## AIM OF THE EXERCISE
Exactly the lines below, starting with the one containing "Open Module Communications Network 14-8 link" and going on through the one containing "1075x537 pixels. How", must be reproduced, both ends included, and no pictures with them.

## SOURCE RECORDS

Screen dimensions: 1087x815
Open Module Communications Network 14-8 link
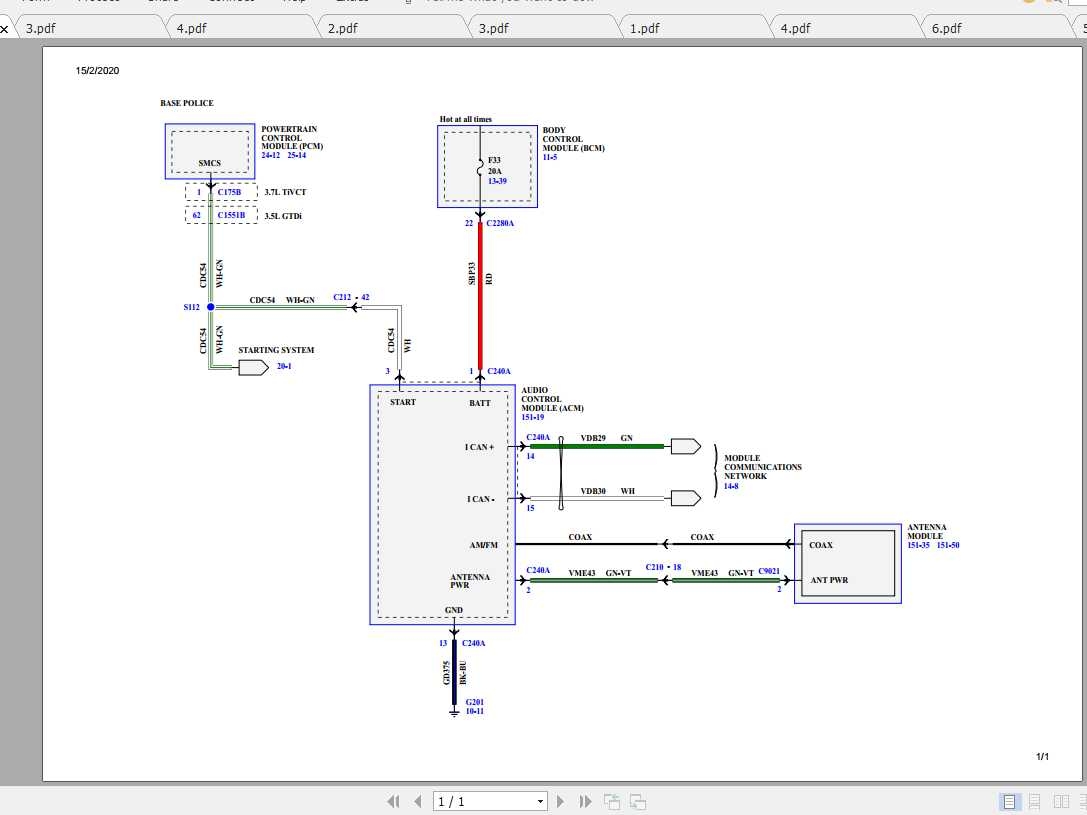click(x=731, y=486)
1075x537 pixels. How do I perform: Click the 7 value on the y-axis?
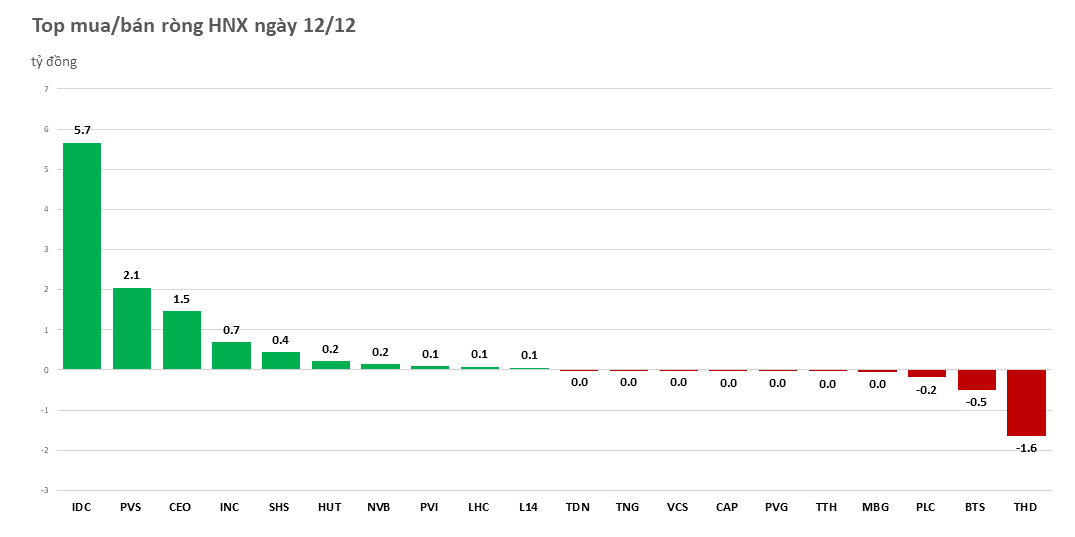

==

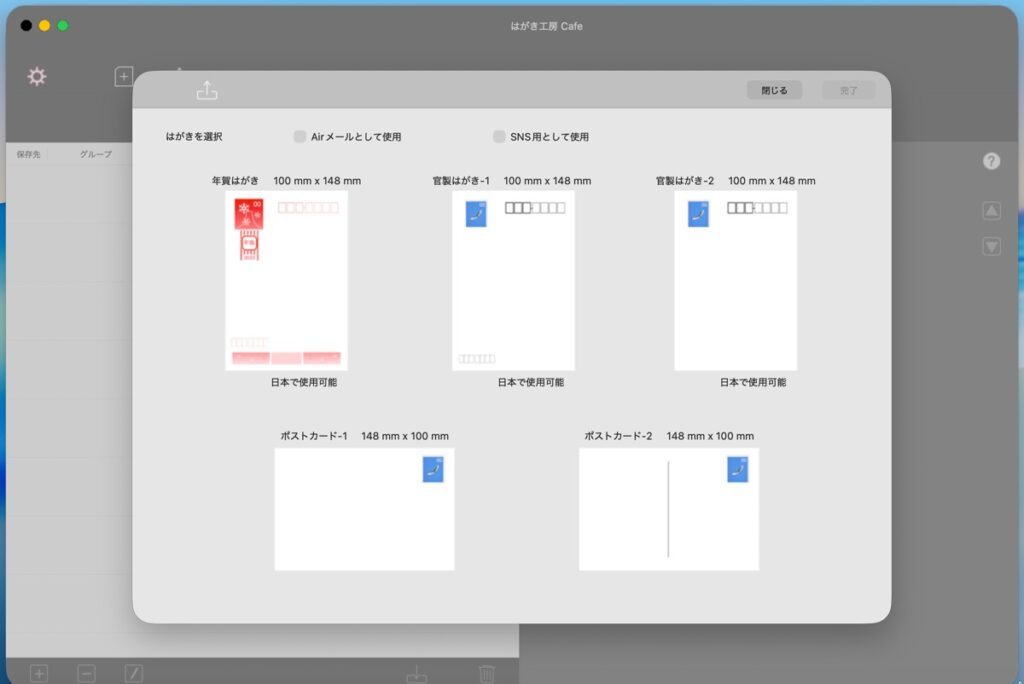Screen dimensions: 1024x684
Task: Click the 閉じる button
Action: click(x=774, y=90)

## RESPONSE BOX
Open Module Communications Network 14-8 link
click(x=731, y=486)
1075x537 pixels. How do I perform: Click the 7 value on the y-axis?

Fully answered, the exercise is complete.